Sunday, May 11, 2014

Active-Trader - 5 Days of Fib - Day 1

Welcome back loyal blog readers.

A few posts back, blog reader Peter left a comment asking me to share the Fib lines for the major stocks I follow.  As you know, I consider the Fib lines to be the most significant stock market discovery in my 30 plus years of trading the markets.  That's because they appear to have actual predictive value in terms of future support and resistance.  How well do they work?  You be the judge, so let's get started.

First up is AAPL.  Apple is an easy one since there seems to be universal agreement that wave 1 began at the low of 310.5 set on 6/27/2011 and ended at $422.69 on 10/17/2011.  All the subsequent voodoo lines can be calculated based on those 2 values alone which is pretty cool when you think about the fact they happened over 3 years ago.  We have further evidence that these are good levels since AAPL topped out on at 705.07 on 9/17/12 just 5 points beyond the 61.8% extension of the 281% of the original move.

In terms of technical outlook, AAPL tried and failed a test of the 281% line at $594.33.  Apple also attempted a breakout above the $600 level this week and failed.  AAPL's recent split and capital return appears to be positioning it to join the Dow-30 and become a value stock.  Recall when that happened to MSFT and INTC, the stocks became dead money for years.  Bottom line is I love the Apple products and the company, but I don't love the stock and it may never exceed the all-time highs.

Next up is Amazon.  Wave 1 began at a price level of $166 back on 12/26/2011 and ended at $227 on 4/30/2012.  Since then, it made an all time high on 1/20/2014 at $408 just a few points short of the 423% extension of the original move at $413.  Since then it has been all down hill and the recent down move found support within 50 cents of the green tree line at 284.82.

At this point, Amazon stock is in a death dive.  I would not short it here, but I would wait for a rally up to the $300 level or even better at the fire line at $320.  I love AMZN as a company and as a customer since they have invented an entire category of on-line retailing as well as cloud services.  But I detest AMZN as a stock since for many years it has been run for growth only.  The management is interested only in growing sales, but not producing profits.  That works in the early stages of growth, but long terms investors want to see growth on both the top and the bottom line.  As a result, AMZN stock has been punished and with a 5-year earnings growth rate of -23.77 and a PE of 454 and no dividend yield - I expect much, much lower prices ahead.

Next up is AZO - Autozone.

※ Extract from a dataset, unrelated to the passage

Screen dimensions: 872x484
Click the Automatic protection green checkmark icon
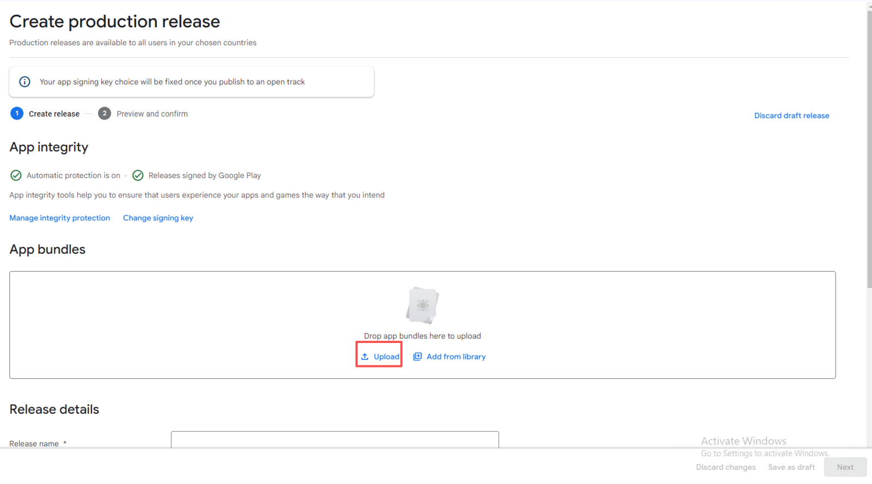coord(16,175)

Wave 1 began at $342 on 1/7/2013 and ended at $402 on 4/8/2013.   Since then, the stock make a new all-time high at $561 just short of the 61.8% line of the 281% line.  Notice how the move up to the high was made in a single daily candle that went up and tagged the tree line and pulled back.  As of now AZO is hanging out just below the tree line at 525.92.

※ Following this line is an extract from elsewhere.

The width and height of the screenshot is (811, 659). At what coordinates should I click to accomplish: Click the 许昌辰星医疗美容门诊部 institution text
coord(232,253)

AZO appears to be in a bullish consolidation pattern.  Notice how the sell-off from the highs took about 8 weeks and found support at the lower snow line (not shown) just above the fire line at $497.72.  Since then the stock has been in 4 week recovery and appears in be trading up in advance of earnings coming up on 5/27/2014 before the open.  I don't know a damn thing about auto parts, but it appears to be a hot group with similar advances and solid fundamentals in related stocks AAP and ORLY.  As for AZO, it has a 5 year earnings growth rate of +23.66 and at a PE of 17.83 so the stock is under-priced because the growth rate exceeds the PE.

Next up is BIIB - Biogen Idec.  I have a history with this stock and have made some good money with it over the years.  Wave 1 began on 8/19/2013 at $203.09 and ended at $249.31 on 9/16/2013.  This is a complex pattern and I'm not as confident in this interpretation versus the other stocks covered so far.  Even so, values seem to be working as the 32.2% tree line extension of the 261.8% fire line formed resistance which has held except for a brief spike up to the all-time high of $358.89.  Since then, the stock has been in a serious slide, but has found substantial support at the 161.8% tree line.  Note how this value proved to be an area of support in the past, and appears to be holding support now.  Overall, however, the easy money has been made in BIIB and its going to be a tough slog making it out until new all time highs.  With a 5 year earnings growth rate at 20.88 and a PE of 35, the stock is not under-priced.

Last up for this go-round is Chipotle - CMG.   Wave 1 began at $233.82 back on 10/22/2012 and ended 5/20/2013.  I'm not 100% confident in this interpretation since the reaction after the top of wave 1 was very shallow. That said - and like the other examples - the levels do seem to hold real significance.

The all time high in CMG was set at $622.90 not far from the 261.8% fire line. Since then it has been all down hill, but note how prices found support at the 161.8% fire line at $469.74. Given the magnitude and steepness of the sell-off,  CMG is going to have a tough go of advancing to new all-time highs.  Fundamentally, CMG has a 5-year earnings growth rate of 28.7% and a PE of 46.95.  Based on that, I think it fairly priced, but certainly not under-priced.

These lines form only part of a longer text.